— Stated exercise —
Pull out every line in the rows below that contains the word "agent". Case counts.

---*---

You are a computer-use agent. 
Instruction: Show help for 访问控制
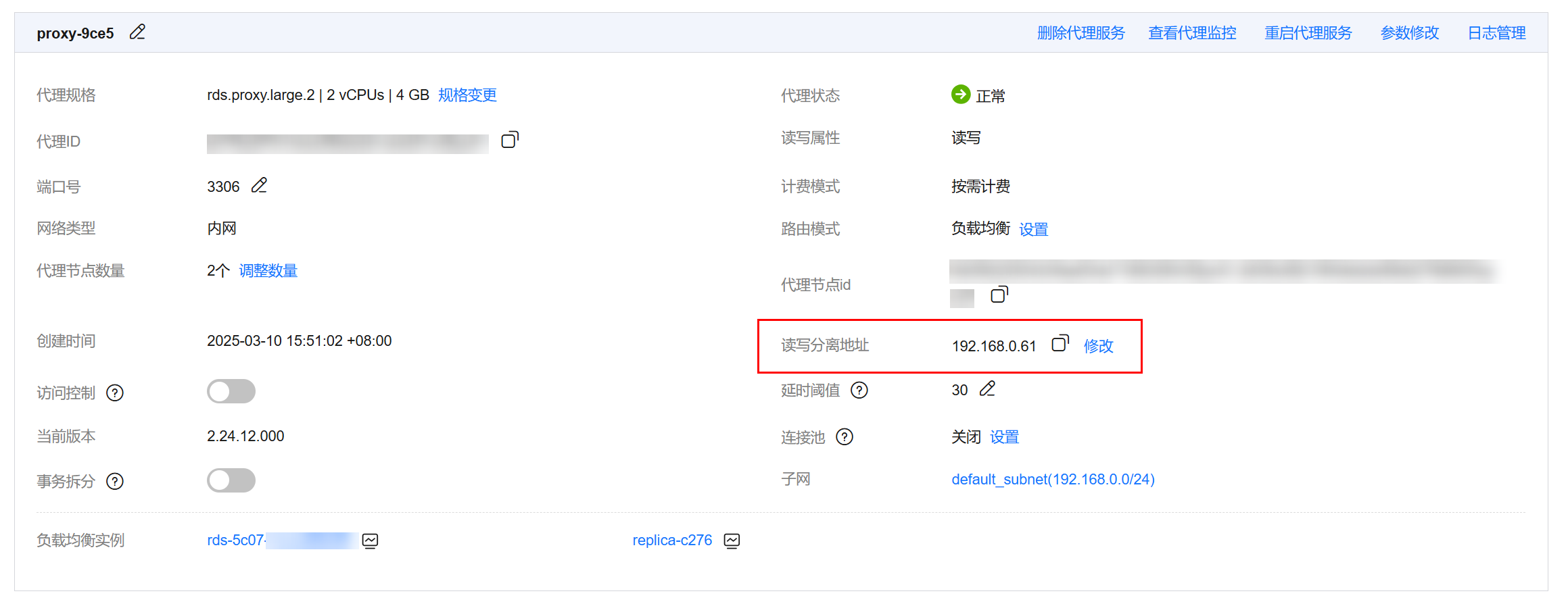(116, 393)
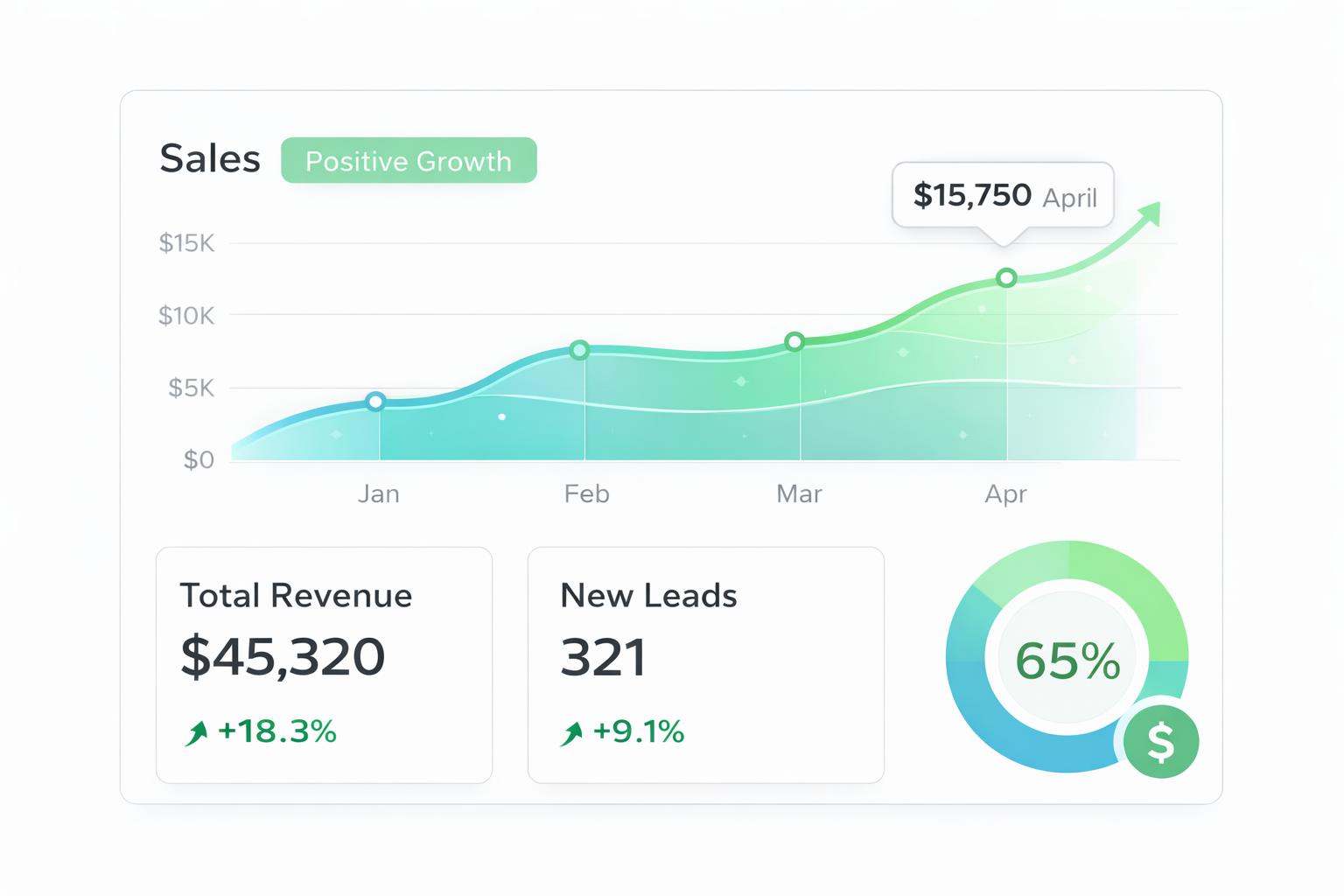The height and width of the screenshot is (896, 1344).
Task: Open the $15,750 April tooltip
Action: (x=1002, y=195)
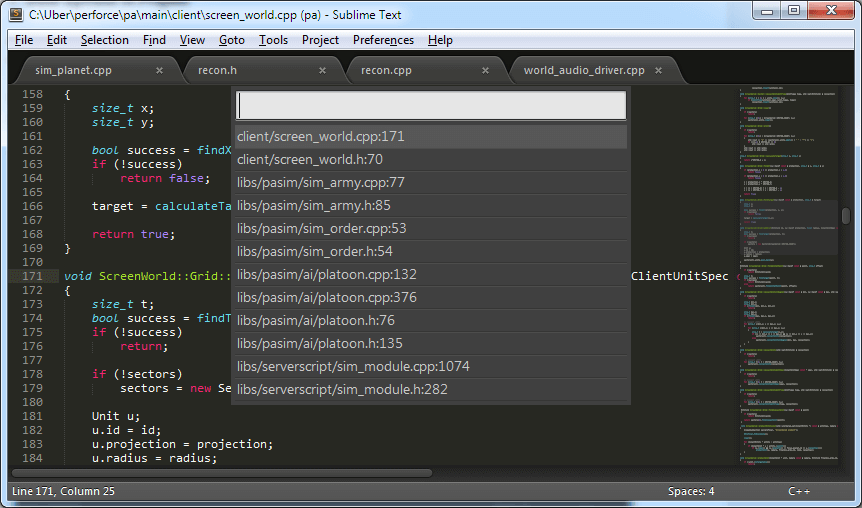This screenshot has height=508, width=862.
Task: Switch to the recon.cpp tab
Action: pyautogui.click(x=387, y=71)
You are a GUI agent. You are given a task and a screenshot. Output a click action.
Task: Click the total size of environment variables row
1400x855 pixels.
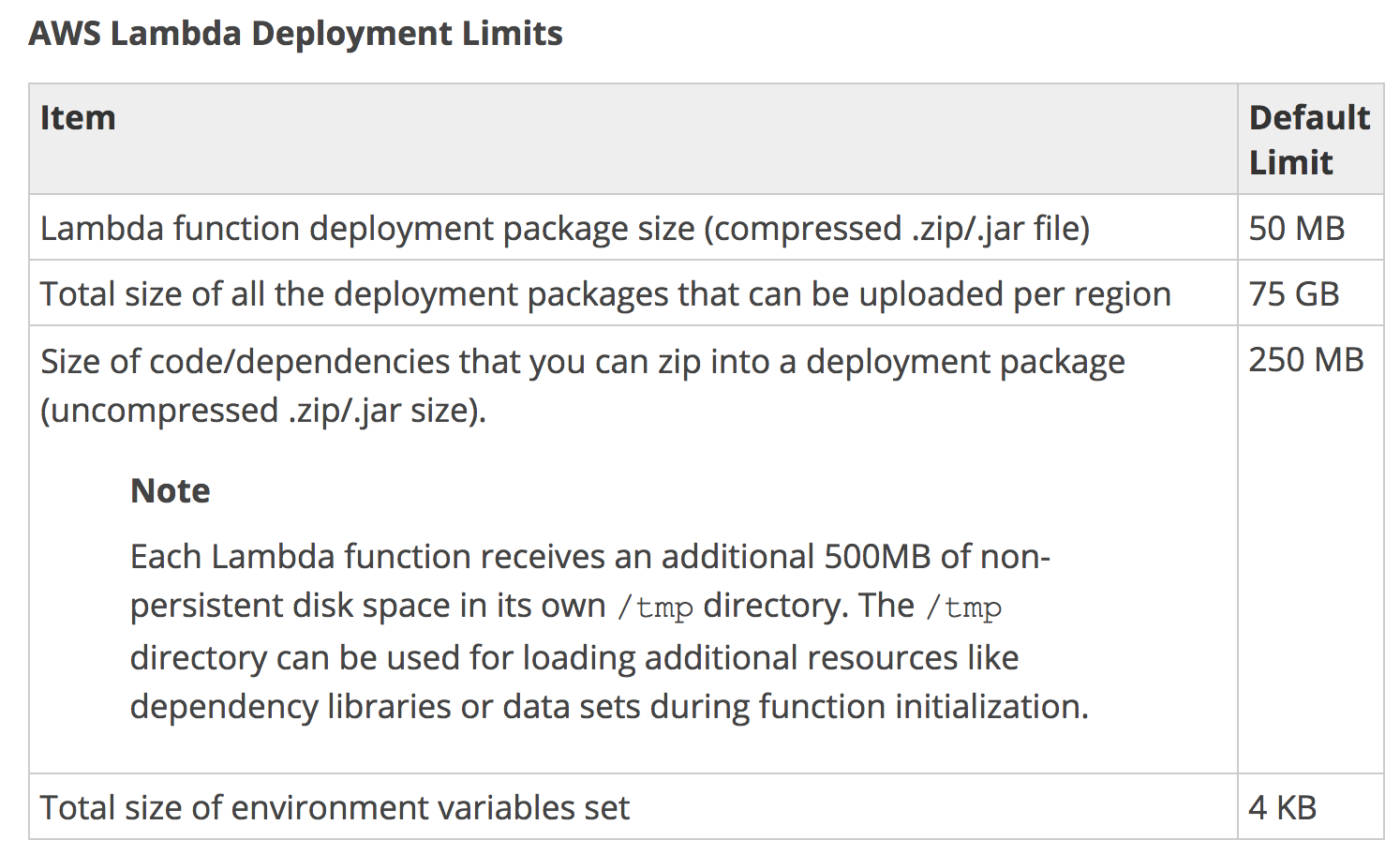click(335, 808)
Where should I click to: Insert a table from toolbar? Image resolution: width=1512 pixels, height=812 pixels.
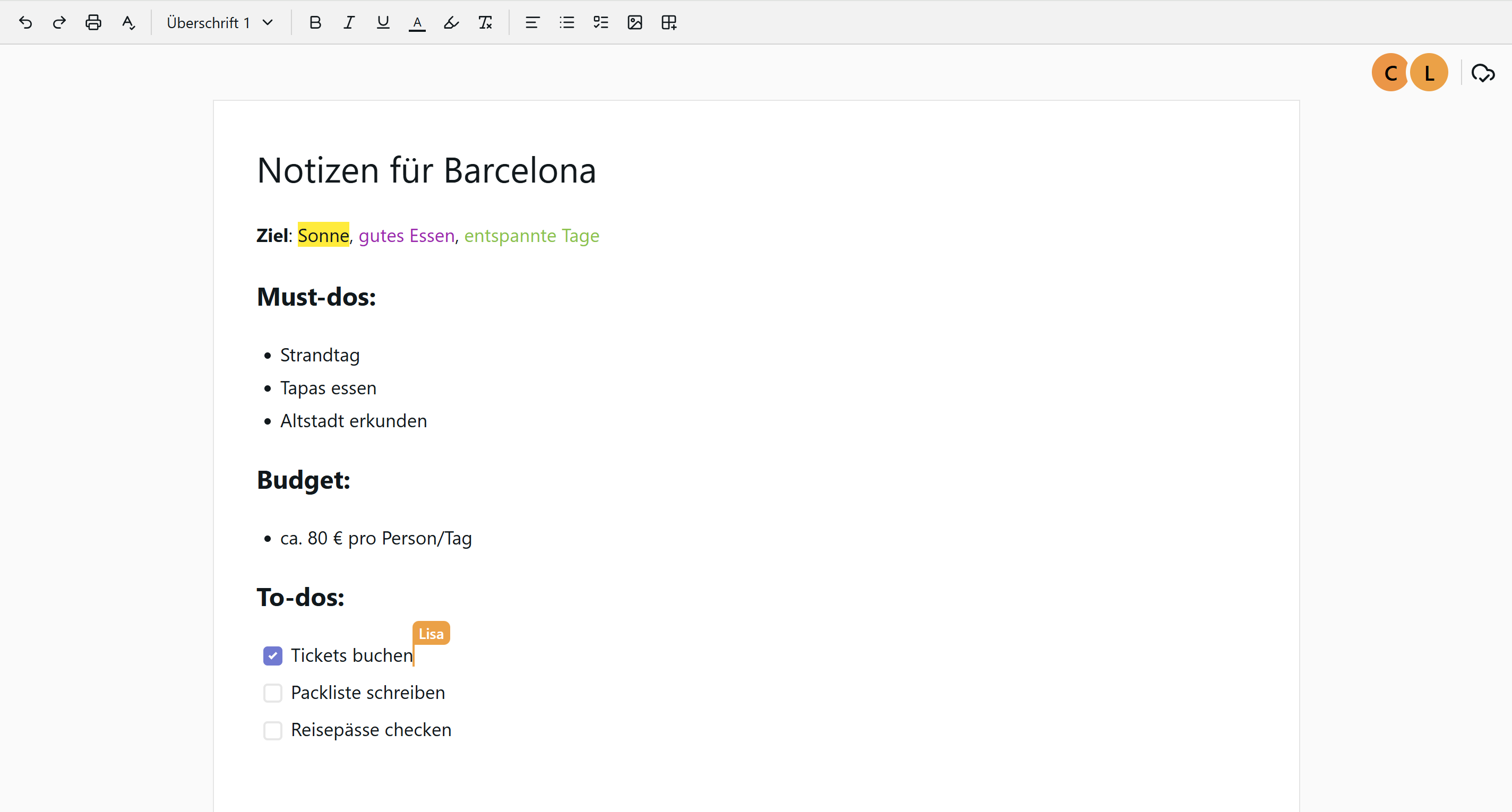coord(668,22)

---*---

— Reply to the exercise —
You are a computer-use agent. 
You are a GUI agent. You are given a task and a screenshot. Output a click action.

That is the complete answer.